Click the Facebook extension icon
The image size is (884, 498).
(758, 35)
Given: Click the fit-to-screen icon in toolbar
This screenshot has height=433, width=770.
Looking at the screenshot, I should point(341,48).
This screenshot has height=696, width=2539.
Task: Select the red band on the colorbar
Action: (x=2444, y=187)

*Task statement:* Would you output every line of the listing exactly?

*Result:*
Click the Facebook extension icon
The image size is (884, 498).
(758, 35)
Given: Click the fit-to-screen icon in toolbar
This screenshot has height=433, width=770.
Looking at the screenshot, I should point(341,48).
This screenshot has height=696, width=2539.
Task: Select the red band on the colorbar
Action: (x=2444, y=187)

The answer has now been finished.